The law requires Apple to provide equal access to the iPhone hardware and software in marketplaces that it competes in.
That can be done in a manner that is either additive, by providing access to third parties (which is potentially a significant expense and liability) or subtractive, by choosing not to engage in the regulated activities at all, in that jurisdiction.
You're right that they're not breaking the law in this specific instance. I was referring to the many instances they've lost or are disputing in court, mainly around browser engines/JIT, their handling of default app screens, third party app distribution, extra fees, and mandatory app bundle signing.
In this case they're merely being obtuse by refusing to provide an API to other device manufacturers. Unless you genuinely believe that the cost/benefit analysis of adding a new feature to their OS dictates that they basically freeze development unless they're able to recoup costs by tying it to their accessories, then you must conclude that they made the live transcription API Apple-only, and therefore not DMA-compatible, only to make EU citizens feel like their laws were depriving them of new features.
An organization interested in good-faith compliance would expose their internal API surface with some vetting process for access by interested parties. Then as the API becomes stable they would open it up more broadly. If accused of being anti-competitive by restricting access they could easily and correctly argue that they were working with potential competitors on that stable and secure API, and that their actions balanced the interests of market competition and security.
Of course, Apple is not interested in good-faith compliance. It's my belief that they should be made an example of so that they and other companies running the math in the future decide that proactive and good-faith compliance with regulations is more cost-effective than attempting to fight them.
Proponents of EU competition law seem to be the most egregious version of “America isn’t the center of the world.” Why should international companies build products to align with regulation that has put the nail in the coffin of European innovation?
Typical meme comment with zero substance. The DMA is a competition-promoting regulation which will breed innovation as long as it's properly enforced.

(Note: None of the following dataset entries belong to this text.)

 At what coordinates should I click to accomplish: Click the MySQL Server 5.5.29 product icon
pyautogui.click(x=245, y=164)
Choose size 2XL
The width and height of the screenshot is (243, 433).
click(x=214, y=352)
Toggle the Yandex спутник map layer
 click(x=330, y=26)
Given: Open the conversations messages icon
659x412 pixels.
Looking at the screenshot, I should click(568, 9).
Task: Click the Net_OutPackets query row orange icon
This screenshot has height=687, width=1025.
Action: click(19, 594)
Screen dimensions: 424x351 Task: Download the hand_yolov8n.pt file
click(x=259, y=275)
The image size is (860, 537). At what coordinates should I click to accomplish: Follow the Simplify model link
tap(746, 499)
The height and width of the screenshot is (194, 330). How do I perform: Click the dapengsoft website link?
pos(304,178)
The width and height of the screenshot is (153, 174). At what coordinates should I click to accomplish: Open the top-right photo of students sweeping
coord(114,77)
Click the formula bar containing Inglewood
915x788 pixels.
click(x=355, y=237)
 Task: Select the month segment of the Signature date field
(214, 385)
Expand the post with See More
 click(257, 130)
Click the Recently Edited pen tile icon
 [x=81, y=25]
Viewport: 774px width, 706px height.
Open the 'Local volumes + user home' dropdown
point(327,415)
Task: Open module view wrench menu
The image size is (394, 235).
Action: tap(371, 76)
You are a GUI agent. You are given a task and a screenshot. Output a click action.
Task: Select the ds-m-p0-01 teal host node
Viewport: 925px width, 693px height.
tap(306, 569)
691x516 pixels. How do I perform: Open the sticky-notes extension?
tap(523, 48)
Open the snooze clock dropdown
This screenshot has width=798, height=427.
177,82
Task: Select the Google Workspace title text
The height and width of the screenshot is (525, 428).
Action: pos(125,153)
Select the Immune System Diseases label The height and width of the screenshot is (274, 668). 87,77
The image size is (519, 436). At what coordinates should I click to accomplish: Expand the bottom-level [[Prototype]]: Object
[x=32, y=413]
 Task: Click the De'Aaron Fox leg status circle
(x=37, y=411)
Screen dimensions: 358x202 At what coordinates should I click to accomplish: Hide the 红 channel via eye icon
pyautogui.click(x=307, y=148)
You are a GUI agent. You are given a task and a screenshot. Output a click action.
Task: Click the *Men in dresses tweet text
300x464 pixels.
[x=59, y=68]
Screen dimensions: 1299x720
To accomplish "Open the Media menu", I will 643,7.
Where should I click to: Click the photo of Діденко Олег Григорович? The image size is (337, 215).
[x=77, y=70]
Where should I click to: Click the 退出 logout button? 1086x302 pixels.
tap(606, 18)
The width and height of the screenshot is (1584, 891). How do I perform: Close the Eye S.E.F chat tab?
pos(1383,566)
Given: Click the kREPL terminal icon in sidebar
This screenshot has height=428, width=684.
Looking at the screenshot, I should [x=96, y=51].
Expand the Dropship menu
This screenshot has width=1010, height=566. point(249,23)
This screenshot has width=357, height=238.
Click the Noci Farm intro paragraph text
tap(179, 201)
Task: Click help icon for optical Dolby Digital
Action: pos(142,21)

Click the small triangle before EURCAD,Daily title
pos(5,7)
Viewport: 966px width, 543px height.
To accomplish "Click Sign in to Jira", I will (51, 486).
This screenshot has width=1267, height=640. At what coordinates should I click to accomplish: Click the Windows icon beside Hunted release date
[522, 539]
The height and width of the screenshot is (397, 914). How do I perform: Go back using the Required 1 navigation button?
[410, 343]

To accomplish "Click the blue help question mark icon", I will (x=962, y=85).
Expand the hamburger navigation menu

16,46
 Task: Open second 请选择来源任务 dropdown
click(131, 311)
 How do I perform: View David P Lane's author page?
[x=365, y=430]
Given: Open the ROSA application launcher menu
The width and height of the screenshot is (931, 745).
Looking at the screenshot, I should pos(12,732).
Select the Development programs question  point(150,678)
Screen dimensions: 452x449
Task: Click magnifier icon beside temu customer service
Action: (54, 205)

Inventing a substandard product and using your market dominance in one area to ensure that nobody can compete with your substandard product is as far detached from innovation as you can possibly be. One size fits all solution with centrally planned development where one person knows best and competition isn't considered a driver of progress, isn't that a very communism-shaped approach to "innovation"?
I'm not even joking here and it's bizarre that I'm having to promote the good parts of free market capitalism to someone who claims to care about innovation.